If nothing else, we can hope that the causes of the current crisis are only temporary and that things can go back to normal after the winter, where we can glimpse a gas shortage. However, some of the causes behind the current rise are not exactly cyclical, starting with the sharp rise in CO2 prices, which amount to a fifth of the recent increases.

Its price, which went from an average €25 per permit in 2020 to €61 today, is destined to keep climbing, given the EU’s borderline unrealistic commitments to the fateful target of slashing 55% of emissions by 2030.

Of course, the low gas stocks as of September 2021 – on the eve of winter, when gas becomes fuel to heat us – are due to the very harsh climate which unusually lasted until last May. Their failure to reconstitute, however, is due to reduced supplies from Russia and Norway, who manifest more frequent technical difficulties that could suggest the obsolescence of the structures, which might mean reduced flows in the future, too.

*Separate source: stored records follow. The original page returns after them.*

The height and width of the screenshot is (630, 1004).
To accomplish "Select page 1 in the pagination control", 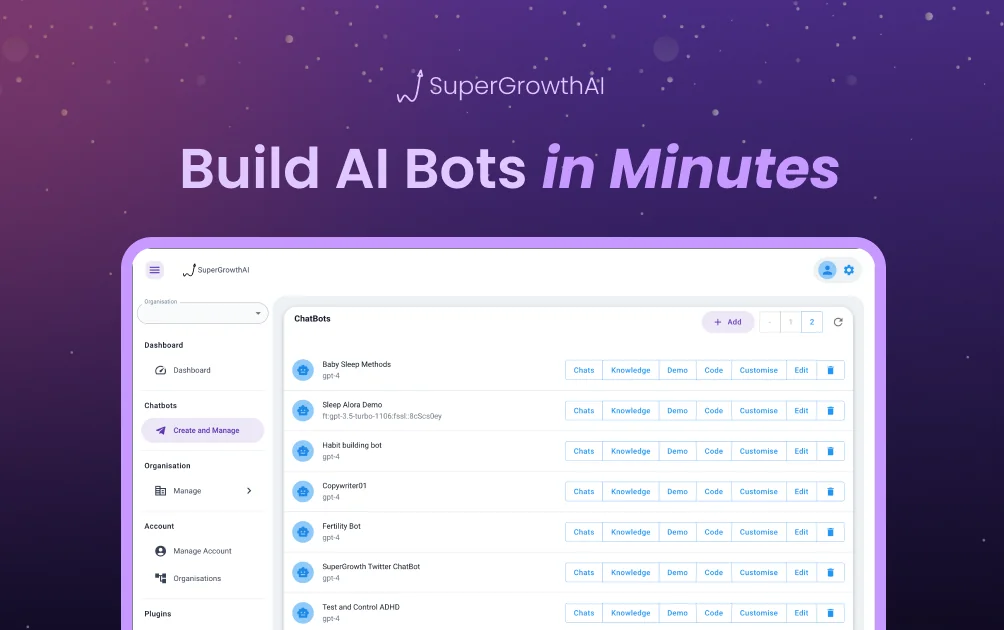I will (x=790, y=321).
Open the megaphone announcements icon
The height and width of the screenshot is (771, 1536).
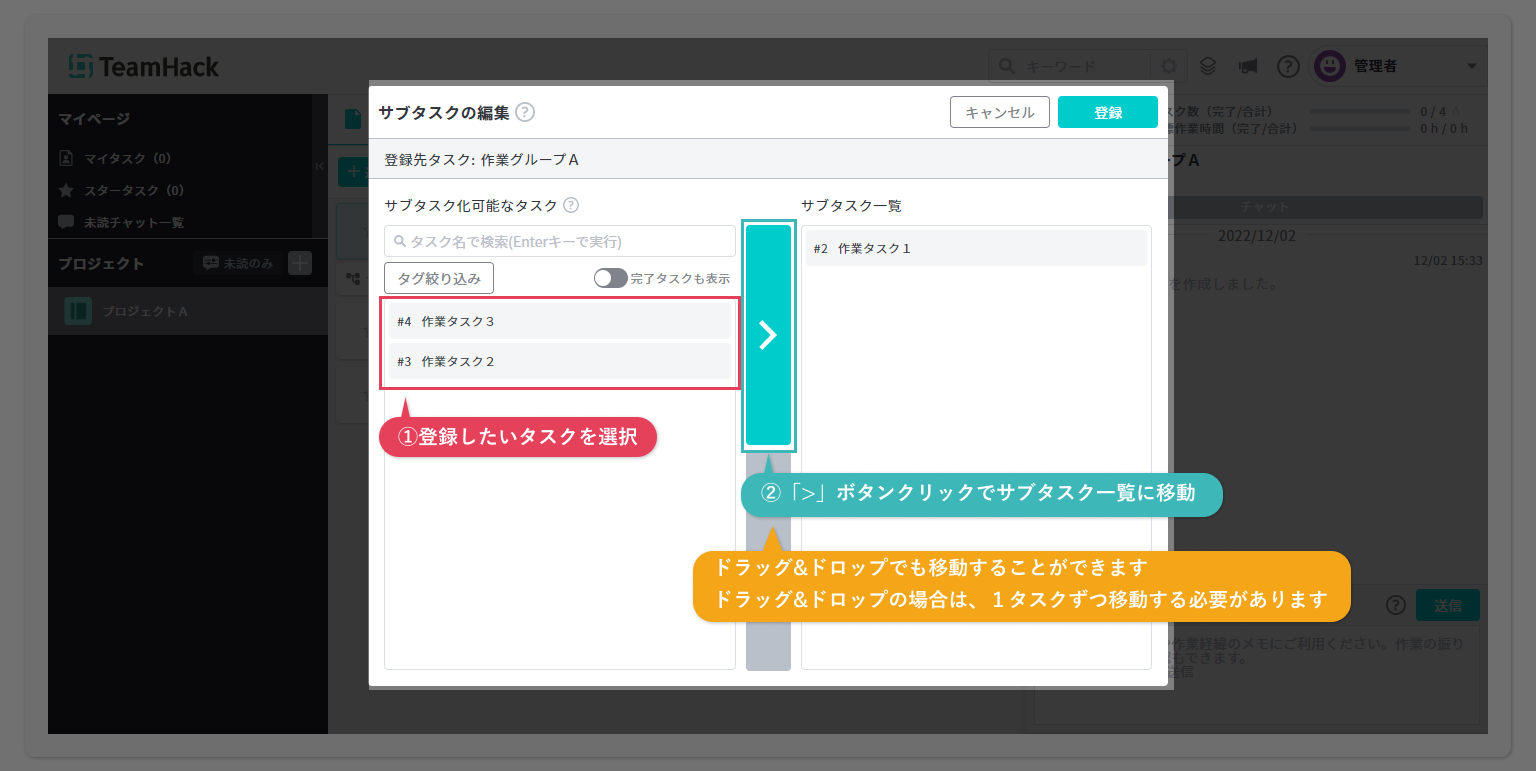[x=1247, y=67]
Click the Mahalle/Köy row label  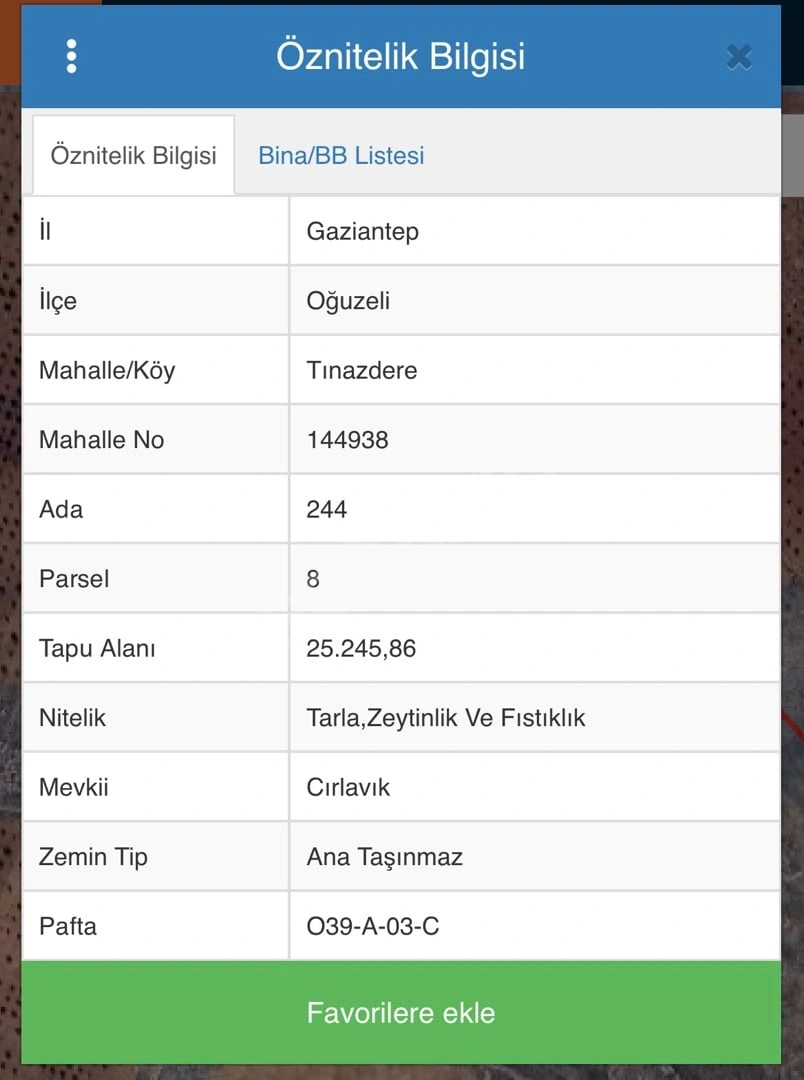point(107,371)
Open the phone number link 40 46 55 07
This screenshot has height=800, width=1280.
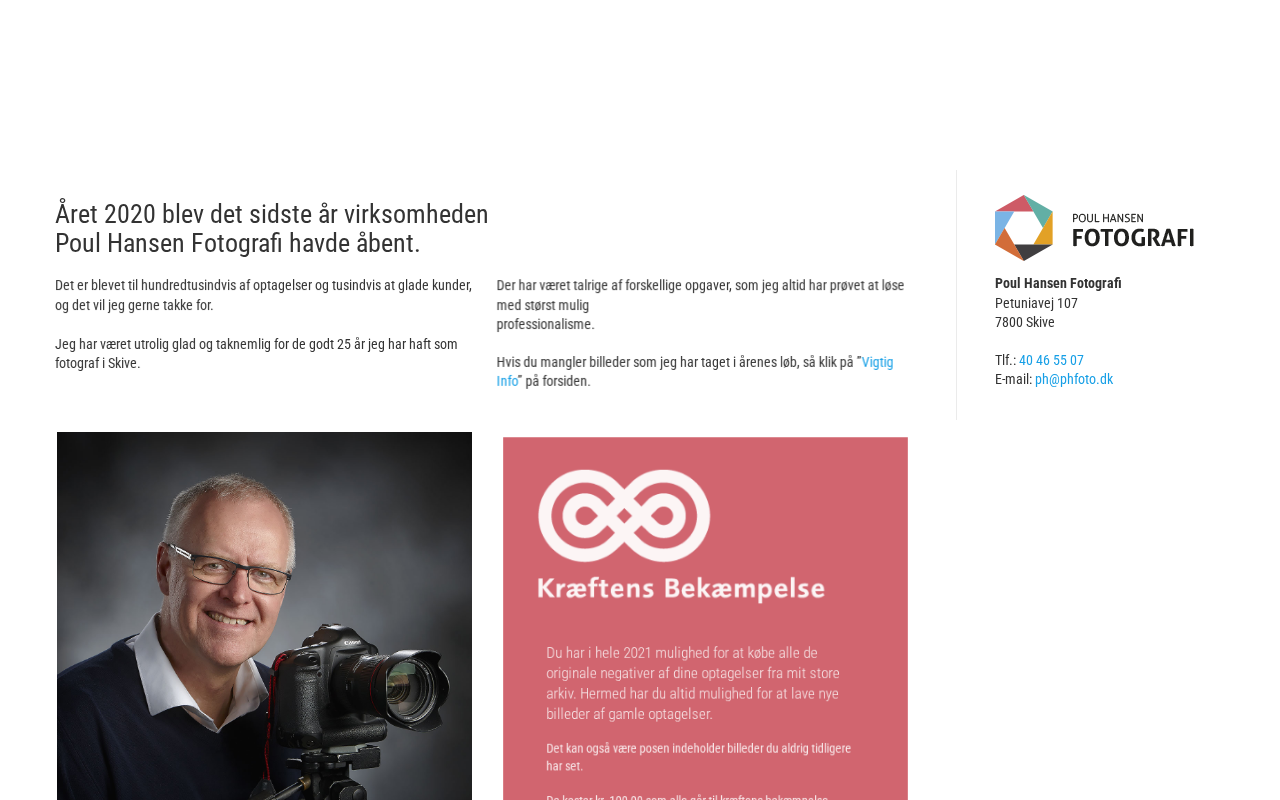(1051, 360)
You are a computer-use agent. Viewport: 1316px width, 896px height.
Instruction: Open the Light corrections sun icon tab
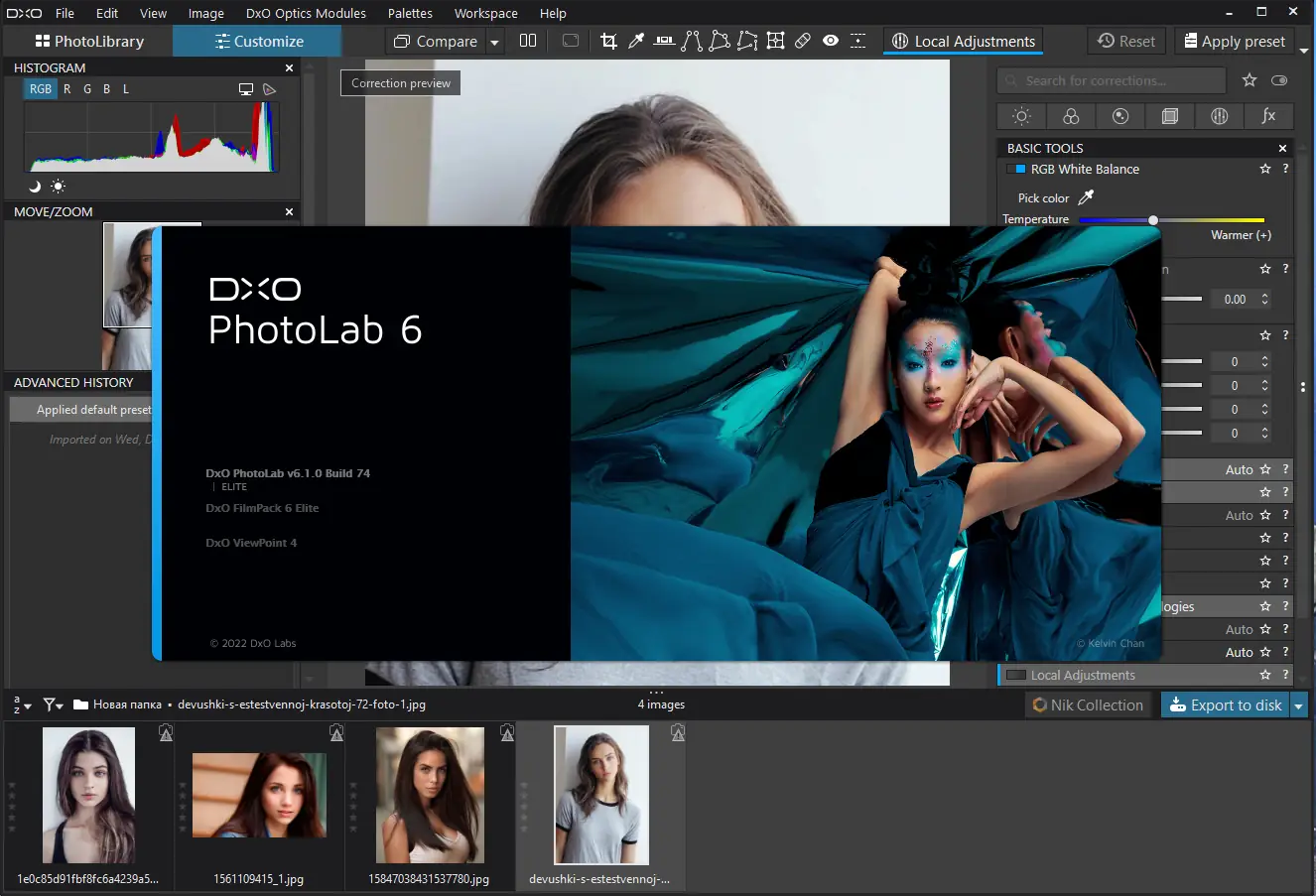pos(1021,116)
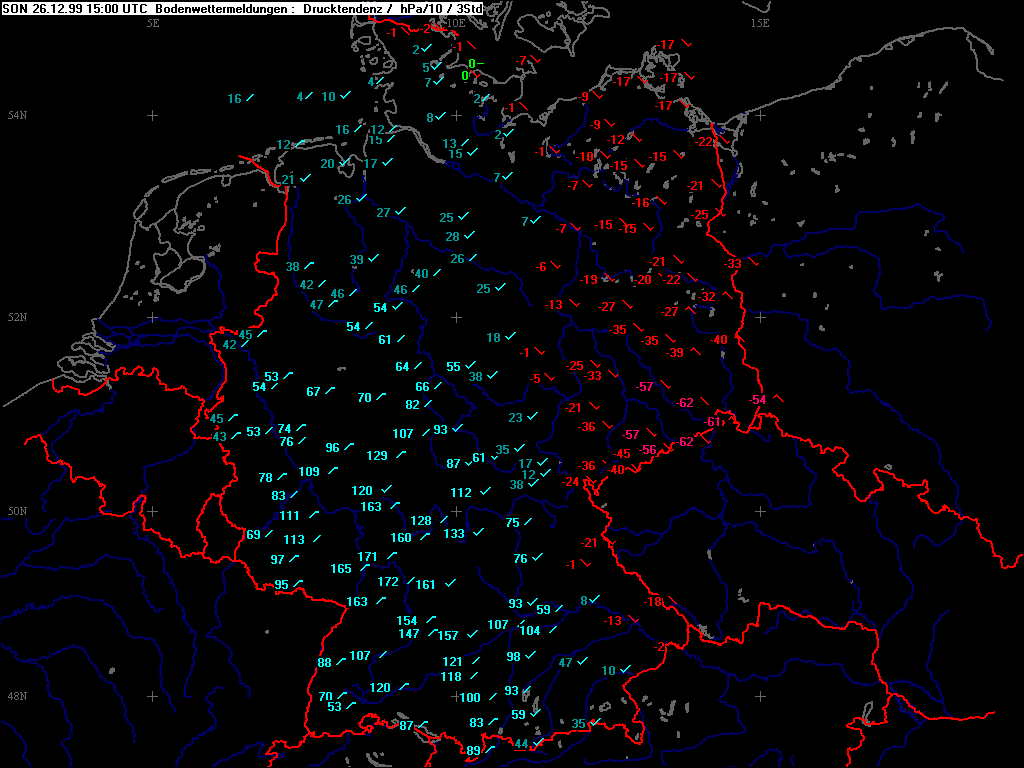The width and height of the screenshot is (1024, 768).
Task: Click the station reading 89 at the southern border
Action: click(473, 751)
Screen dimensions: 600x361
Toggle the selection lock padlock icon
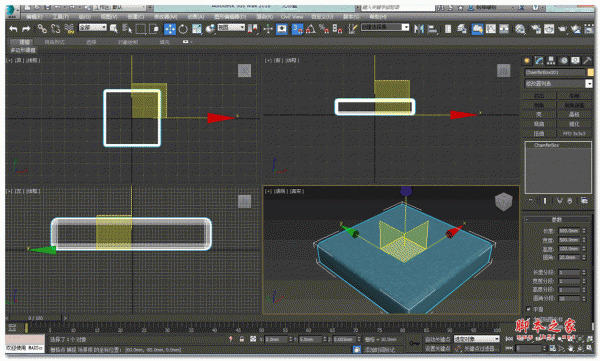click(242, 339)
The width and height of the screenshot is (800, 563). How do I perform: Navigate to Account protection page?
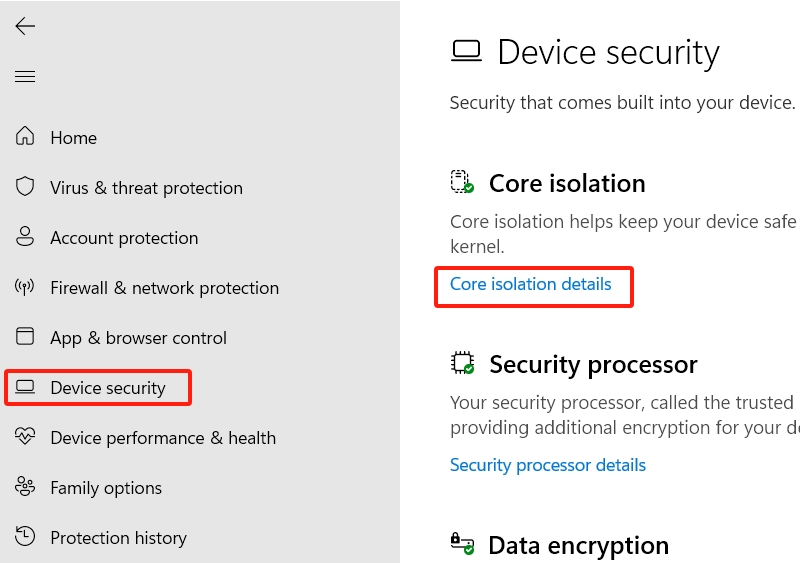pos(124,238)
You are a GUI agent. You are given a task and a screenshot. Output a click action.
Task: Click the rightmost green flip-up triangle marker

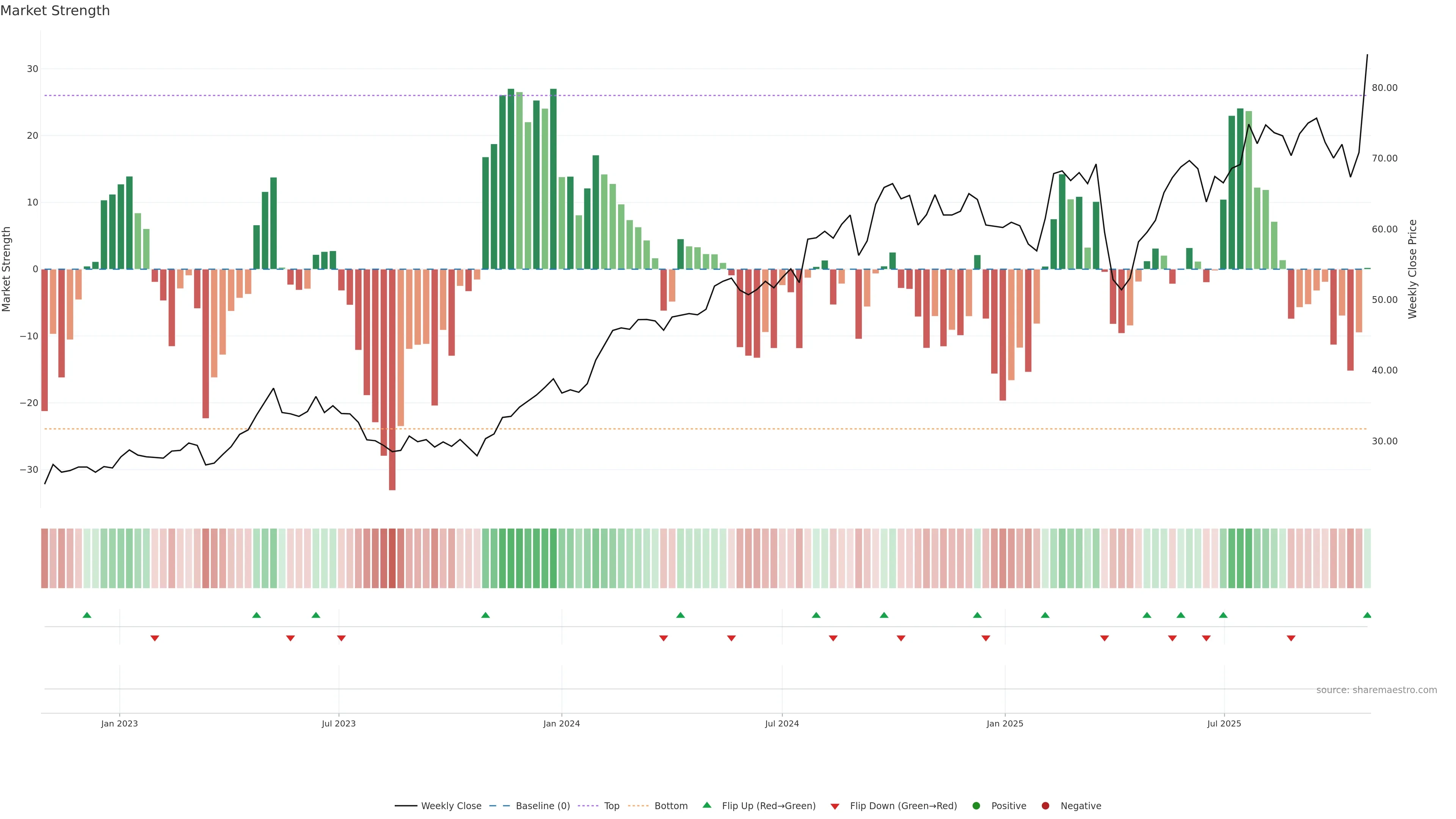[x=1367, y=615]
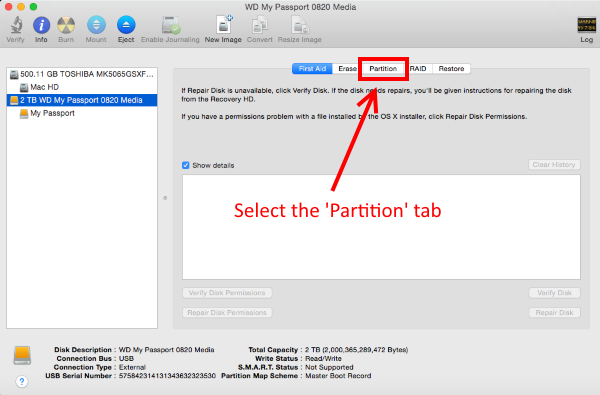600x395 pixels.
Task: Click the Convert image icon
Action: [260, 25]
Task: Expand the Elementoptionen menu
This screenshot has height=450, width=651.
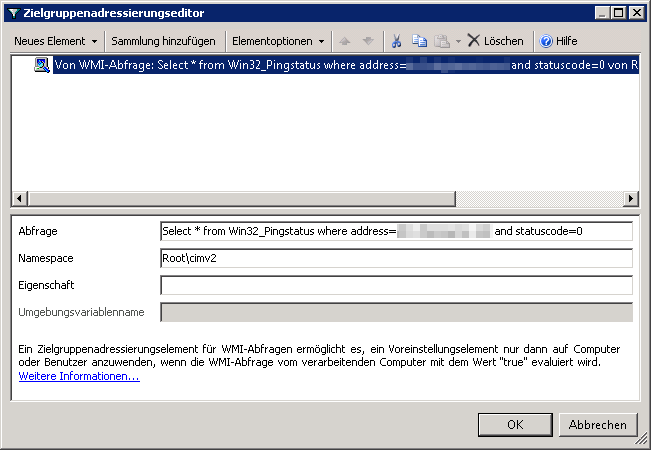Action: tap(278, 41)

Then again, all the liquefied natural gas (LNG) exported from the United States is going to Asia, where demand has boomed due to the end of the pandemic, but also because coal – the fuel that should have been long gone – more than tripled in price, because demand is not covered. That Asian demand will continue to absorb all available LNG in the future is beyond question.

What should be emphasized in the meantime is that Europe is giving up its internal production, in particular in Holland, where the large field in Groningen has been closed, and in Italy, where the reserves are enormous and production, instead, is in sharp decline.

Finally, there is the continuous escape from reality through the belief that renewable sources can replace fossils, and even gas, within a few months, in all sectors – from heating, to transport, to industry. Best not to overlook the 2021 crisis, so that we all may return to greater realism.